It was not really common knowledge in Australia up until the 1970s or later that Darwin and Nth Qld had been bombed. The authorities hushed it all up to prevent panic -- along with the plan to burn and destroy everything north of Brisbane if the Japanese actually landed in force. These days there is quite a good museum on the subject in Darwin.


----------



## gus (Aug 29, 2015)

Cogsy said:


> Broome (in Western Australia) was also attacked by the Japanese and last time I was there, there were still remains of radial engines in the streets. Not sure what aircraft they came from, likely not the Japanese as I'm not sure any were shot down. In the airport there are two radials, complete with props full of bullet holes. I was interested to see that the holes come from both sides of all the blades meaning the engines were running when they were shot up.



Hi Cogsy,
Thanks for the correction.


----------



## ddmckee54 (Sep 9, 2015)

Gus:

It's not Japanese, but it was laying around for 50+ years.

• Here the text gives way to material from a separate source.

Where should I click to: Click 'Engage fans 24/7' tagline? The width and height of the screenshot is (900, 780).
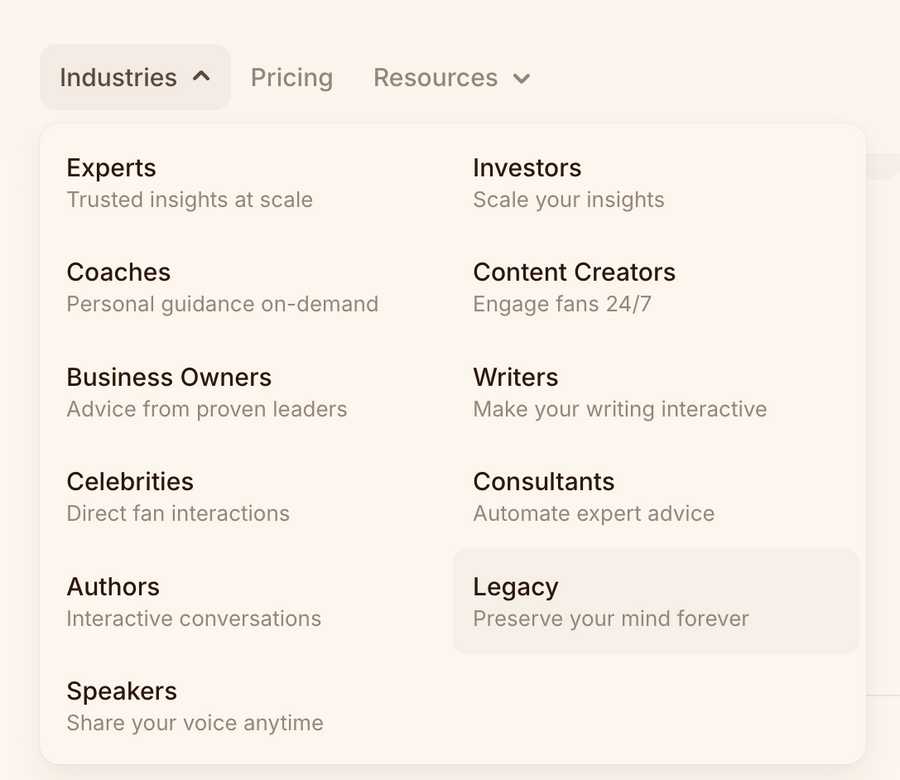pyautogui.click(x=563, y=304)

Take a look at this site http://www.maam.org/p61.html and check out links to the recovery and restoration.  Be prepared to spend a little time, there's a LOT to look at.  When you look at the restoration pictures I think you'll agree with me that those guys are magicians with sheet metal.

Don


----------



## gus (Sep 10, 2015)

ddmckee54 said:


> Gus:
> 
> It's not Japanese, but it was laying around for 50+ years.
> 
> ...



Are they doing the restoration to make the P-61 airworthy and fly???


----------



## ddmckee54 (Sep 10, 2015)

Gus:

Yes they are, this Widow's gonna FLY.

She'll be the only air-worthy P-61 in the world and she already is one of the 4 remaining P-61's in the world, the other three are static museum displays.  I've asked if she has a name yet, but they say she doesn't.  From the look of all that new aluminum in restoration photos I'm betting the guys in the shop call her the "Aluminum *****".

Don


----------